Consequence of Failure to Apply IRP

In the absence of IRP, individual agencies will be motivated to find their own least cost strategies. The
cumulative effect of these individual strategies is likely to result in excessive water supply costs for the
region. Failure to integrate rate-setting policy with least cost planning will lead to economic incentives
which are inconsistent with planning objectives. This is a particular problem for Metropolitan, since its
rate structure has a major influence on the behavior of the other water agencies.

Individual strategies implemented by the many water agencies and inconsistent water pricing incentives
can result in a system that performs poorly under stress, leading to increased frequency and severity of
water shortages. Failure to integrate rate-setting policy with planning objectives can produce inequitable
allocations of costs and supplies throughout the region.


IRP is Essential for Southern California

The very complexity and diversity of the Southern California water supply industry argue that, without
a system of integrated planning, costs are likely to be excessive and performance is likely to be
inadequate. While these results may not have been burdensome in the past, they will grow in importance
as economic growth continues, water resources become more stressed, and developing new water
resources becomes increasingly more expensive.

The Scope of Planning Must be Regional

Planning must address all of the Southern California service area. It must include all agencies, all
resources, and all possible strategies. Even if the purpose of planning is limited to determining
Metropolitan's activities, the effort must fail if it does not take into account the full regional system.



Integrated Resource Planning

The Scope of Planning Must be Regional

Planning must address all of the Southern California service area. It must include all agencies,
all resources, and all possible strategies. Even if the purpose of planning is limited to
determining Metropolitan's activities, the effort must fail if it does not take into account the full
regional system.

The Rate-Setting Process Must be Integrated with Planning

The only significant effective way for Metropolitan to influence the behavior of member agencies
and purveyors is through economic incentives. The same is true for the member agencies in their
relationships with purveyors and other agencies. Unless the incentives provided by the rate
structures and other programs are fully consistent with the strategic plans of the agencies, then
the plans are meaningless. It is essential, therefore, that the rate-setting process be integrated
with the planning process: it must address the same objectives and produce behavior that is
consistent with assumptions used elsewhere in the plan.

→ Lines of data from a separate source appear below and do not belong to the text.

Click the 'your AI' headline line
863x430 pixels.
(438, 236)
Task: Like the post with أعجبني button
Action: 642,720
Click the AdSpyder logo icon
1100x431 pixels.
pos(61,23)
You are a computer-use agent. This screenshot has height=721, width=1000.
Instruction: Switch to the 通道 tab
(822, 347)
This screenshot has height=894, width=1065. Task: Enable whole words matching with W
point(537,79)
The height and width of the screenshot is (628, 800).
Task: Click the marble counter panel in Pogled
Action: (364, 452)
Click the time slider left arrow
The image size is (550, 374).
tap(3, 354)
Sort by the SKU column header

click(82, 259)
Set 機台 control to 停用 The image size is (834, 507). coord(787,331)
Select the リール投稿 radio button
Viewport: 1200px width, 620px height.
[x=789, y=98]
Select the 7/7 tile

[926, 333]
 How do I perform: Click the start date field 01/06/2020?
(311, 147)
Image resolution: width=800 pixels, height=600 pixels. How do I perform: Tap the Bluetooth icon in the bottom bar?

The participation of all water supply agencies in the region is particularly required to inventory
the set of water supply and water management alternatives to be addressed in the IRP process.
An on-going communication network must be established to keep current an inventory of water
resource and demand management alternatives. The end result of the IRP process designating
what alternatives should be implemented becomes credible only if the full range of alternatives
and their approximate characteristics (increments of water produced or increments of conservation
achieved, costs, reliability, time schedule for implementation, environmental impacts,
implementing problems) are available for selection.

Planning Must be Participative

IRP must reflect the consensus of the community regarding objectives and acceptable strategies.
Otherwise, plans and implementing strategies will not be supported. This requires a planning
process that is open to interested and involved parties, and which include procedures for
collecting views, investigating difference, and seeking consensus.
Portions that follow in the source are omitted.